In a joint statement from the companies Thursday, Malta, New York-based GlobalFoundries said it will expand production capacity inside its Malta plant exclusively for GM's supply chain.

The factory would supply finished computer chips to GM parts suppliers that manufacture computer modules to control everything from transmissions to brakes to radios, GF said.

GM said the deal is for a "long term," but the company wouldn't say how long the agreement lasts. The companies also wouldn't say how many wafers would be produced or release financial details.

"It's a partnership that includes investment from both sides," GF spokeswoman Laurie Kelly said. It will take at least two years for the chips to start flowing as the company installs equipment and chips are designed, she said.
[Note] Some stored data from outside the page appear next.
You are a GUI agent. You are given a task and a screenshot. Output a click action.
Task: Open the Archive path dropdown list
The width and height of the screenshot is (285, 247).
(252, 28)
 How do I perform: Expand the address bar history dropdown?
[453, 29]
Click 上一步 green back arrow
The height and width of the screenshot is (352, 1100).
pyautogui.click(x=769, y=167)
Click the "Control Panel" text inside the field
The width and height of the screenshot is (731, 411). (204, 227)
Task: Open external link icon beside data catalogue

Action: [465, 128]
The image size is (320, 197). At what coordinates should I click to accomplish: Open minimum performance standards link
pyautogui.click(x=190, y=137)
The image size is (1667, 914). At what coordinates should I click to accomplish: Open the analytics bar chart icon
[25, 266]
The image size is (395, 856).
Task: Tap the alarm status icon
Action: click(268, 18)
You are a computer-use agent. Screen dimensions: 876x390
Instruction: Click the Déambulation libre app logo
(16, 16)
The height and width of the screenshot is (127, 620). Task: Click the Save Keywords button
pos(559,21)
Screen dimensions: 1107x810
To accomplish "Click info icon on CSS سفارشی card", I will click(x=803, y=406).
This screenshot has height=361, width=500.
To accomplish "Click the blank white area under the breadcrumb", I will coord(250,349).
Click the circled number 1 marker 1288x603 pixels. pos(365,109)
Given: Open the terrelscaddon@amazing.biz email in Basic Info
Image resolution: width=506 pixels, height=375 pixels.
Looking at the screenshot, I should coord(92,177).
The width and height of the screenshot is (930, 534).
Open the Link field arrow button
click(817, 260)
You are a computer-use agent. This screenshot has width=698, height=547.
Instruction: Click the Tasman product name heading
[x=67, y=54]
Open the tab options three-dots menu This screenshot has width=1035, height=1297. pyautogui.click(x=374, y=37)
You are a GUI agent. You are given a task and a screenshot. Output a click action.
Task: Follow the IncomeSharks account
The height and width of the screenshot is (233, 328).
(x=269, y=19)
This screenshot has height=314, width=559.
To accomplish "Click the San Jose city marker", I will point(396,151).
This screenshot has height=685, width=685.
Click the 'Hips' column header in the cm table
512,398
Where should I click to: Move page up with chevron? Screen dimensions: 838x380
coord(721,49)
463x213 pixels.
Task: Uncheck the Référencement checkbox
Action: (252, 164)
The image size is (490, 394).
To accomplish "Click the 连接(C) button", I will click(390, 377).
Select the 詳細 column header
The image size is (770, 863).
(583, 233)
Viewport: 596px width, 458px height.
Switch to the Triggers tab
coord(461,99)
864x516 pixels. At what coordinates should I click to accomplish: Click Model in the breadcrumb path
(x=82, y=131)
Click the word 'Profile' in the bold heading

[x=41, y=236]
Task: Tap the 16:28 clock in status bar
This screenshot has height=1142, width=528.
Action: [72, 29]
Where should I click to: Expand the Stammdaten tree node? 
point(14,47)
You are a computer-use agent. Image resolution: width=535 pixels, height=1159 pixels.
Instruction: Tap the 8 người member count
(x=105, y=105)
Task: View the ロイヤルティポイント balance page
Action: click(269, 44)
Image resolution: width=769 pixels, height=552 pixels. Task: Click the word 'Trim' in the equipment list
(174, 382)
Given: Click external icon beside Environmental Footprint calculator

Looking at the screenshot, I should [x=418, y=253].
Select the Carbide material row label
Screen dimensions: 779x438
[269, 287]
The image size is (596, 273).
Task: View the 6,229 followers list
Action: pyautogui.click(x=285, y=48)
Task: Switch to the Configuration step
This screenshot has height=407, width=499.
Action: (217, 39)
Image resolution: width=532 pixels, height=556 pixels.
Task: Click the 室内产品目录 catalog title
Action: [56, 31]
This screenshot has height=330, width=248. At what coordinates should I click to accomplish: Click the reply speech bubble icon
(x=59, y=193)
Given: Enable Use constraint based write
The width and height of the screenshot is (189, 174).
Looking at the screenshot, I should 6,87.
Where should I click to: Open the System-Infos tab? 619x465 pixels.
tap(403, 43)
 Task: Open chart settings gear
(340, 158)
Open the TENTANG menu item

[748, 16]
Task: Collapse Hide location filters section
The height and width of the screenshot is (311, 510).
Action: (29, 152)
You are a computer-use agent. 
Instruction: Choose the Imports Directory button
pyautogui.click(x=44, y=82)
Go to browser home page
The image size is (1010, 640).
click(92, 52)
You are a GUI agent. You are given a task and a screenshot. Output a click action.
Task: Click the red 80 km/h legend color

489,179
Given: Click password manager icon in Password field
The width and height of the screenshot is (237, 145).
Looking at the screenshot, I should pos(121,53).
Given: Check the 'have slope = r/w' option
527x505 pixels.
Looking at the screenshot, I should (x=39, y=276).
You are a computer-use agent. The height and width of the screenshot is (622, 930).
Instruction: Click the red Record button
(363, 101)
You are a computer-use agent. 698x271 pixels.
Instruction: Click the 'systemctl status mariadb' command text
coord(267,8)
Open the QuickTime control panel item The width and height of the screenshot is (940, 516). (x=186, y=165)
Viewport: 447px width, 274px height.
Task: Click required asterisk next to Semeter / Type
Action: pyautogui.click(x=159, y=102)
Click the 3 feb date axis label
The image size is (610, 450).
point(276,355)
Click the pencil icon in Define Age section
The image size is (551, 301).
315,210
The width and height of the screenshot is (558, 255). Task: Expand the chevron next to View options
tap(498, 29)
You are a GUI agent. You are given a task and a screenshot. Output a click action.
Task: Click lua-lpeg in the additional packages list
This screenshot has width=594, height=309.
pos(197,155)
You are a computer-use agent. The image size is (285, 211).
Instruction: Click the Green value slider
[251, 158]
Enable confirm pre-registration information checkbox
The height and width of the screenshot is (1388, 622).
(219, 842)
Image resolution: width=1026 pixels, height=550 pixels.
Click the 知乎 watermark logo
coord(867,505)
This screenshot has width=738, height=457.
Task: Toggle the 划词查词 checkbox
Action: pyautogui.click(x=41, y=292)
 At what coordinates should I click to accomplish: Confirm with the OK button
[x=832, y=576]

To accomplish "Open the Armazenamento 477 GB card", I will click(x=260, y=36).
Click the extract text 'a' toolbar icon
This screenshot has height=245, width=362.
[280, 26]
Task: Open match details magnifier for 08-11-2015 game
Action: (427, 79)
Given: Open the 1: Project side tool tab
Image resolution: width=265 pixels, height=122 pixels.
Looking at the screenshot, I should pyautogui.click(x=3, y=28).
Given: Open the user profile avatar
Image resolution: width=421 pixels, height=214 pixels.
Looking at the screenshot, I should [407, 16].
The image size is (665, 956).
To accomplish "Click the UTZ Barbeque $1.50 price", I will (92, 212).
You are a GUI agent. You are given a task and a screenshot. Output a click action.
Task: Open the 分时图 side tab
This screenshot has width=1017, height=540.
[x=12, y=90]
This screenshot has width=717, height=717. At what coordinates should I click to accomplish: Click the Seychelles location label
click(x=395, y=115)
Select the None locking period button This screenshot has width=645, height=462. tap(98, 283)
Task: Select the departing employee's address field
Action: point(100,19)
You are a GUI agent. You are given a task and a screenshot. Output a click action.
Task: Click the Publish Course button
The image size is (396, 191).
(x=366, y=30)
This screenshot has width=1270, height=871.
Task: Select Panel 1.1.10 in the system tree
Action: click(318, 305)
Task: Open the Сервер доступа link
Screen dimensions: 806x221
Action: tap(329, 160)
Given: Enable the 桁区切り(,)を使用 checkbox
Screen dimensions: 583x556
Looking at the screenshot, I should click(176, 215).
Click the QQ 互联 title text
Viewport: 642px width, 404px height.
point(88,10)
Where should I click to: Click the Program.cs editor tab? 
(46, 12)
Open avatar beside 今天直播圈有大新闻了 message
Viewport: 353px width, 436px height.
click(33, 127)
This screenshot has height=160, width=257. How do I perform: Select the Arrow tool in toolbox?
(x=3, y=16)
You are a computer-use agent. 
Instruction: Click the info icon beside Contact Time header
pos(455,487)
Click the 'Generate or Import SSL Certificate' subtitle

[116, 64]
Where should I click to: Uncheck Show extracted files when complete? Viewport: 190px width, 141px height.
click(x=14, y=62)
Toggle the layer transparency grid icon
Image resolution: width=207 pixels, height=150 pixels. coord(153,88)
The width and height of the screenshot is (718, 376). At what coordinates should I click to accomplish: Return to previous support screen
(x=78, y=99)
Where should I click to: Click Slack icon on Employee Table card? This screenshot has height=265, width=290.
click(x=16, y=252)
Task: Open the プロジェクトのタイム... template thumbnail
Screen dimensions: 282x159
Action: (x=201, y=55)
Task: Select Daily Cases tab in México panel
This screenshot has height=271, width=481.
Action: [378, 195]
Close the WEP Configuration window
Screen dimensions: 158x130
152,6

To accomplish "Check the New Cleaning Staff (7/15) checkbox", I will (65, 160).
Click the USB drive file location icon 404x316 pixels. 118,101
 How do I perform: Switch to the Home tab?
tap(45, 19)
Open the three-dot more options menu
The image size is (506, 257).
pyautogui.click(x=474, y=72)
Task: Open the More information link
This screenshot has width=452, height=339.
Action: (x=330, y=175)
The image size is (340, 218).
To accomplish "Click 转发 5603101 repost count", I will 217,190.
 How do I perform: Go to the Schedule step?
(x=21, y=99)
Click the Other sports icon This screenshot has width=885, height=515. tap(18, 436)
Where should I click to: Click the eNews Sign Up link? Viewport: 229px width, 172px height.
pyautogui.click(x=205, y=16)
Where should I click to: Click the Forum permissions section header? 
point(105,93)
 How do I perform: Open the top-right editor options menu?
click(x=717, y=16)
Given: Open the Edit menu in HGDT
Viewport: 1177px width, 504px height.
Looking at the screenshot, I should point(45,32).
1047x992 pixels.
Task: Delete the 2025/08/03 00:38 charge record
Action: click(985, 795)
New vehicles now have more than 1,000 chips in them, and that need will only grow with automated driving systems and connectivity that will be expanded in the coming years. GM and other automakers hope to make millions from selling software packages to customers, and chips will be needed to support those.

Doug Parks, GM's head of purchasing and product development, said in the statement that the company expects to double its need for semiconductors over the next several years "as vehicles become technology platforms."

At the same time, GM, the largest automaker in the U.S., is trying to reduce the number of unique chips in each vehicle so the ones used by the company can be produced in higher volumes.

"GF will expand its production capabilities exclusively for GM's supply chain, enabling us to strengthen our partnership with the automotive industry and New York State," Thomas Caulfield, GF's CEO, said in the statement.

The auto industry has been hit hard by the global computer chip shortage that surfaced in 2020 as the novel coronavirus pandemic was spreading. Auto plants were forced to shut down early in the pandemic to help prevent the virus from spreading, but came back online faster than expected. At the same time, chipmakers switched production to semiconductors for computers, tablets and games as demand soared.

That left the auto industry with too few chips, forcing companies to slow assembly lines and causing shortages at dealerships, driving up prices. Industry analysts expect the shortage to improve, but to continue at least into 2024.

In an interview last summer, GM CEO Mary Barra said the company is throwing out its old business model of letting parts supply companies acquire the chips with GM knowing little about them. Instead, by 2025, it will move toward three families of chips that Barra said the company will buy and control itself. They will be able to do multiple tasks, eliminating the need for dozens of chips in every vehicle.

That standardization will give GM the scale to buy in bulk and make sure supplies don't get interrupted in the future, Barra said last July. "We're also working with a select group of strategic companies to source these for the volumes. We'll have much better control and a stable supply," she said.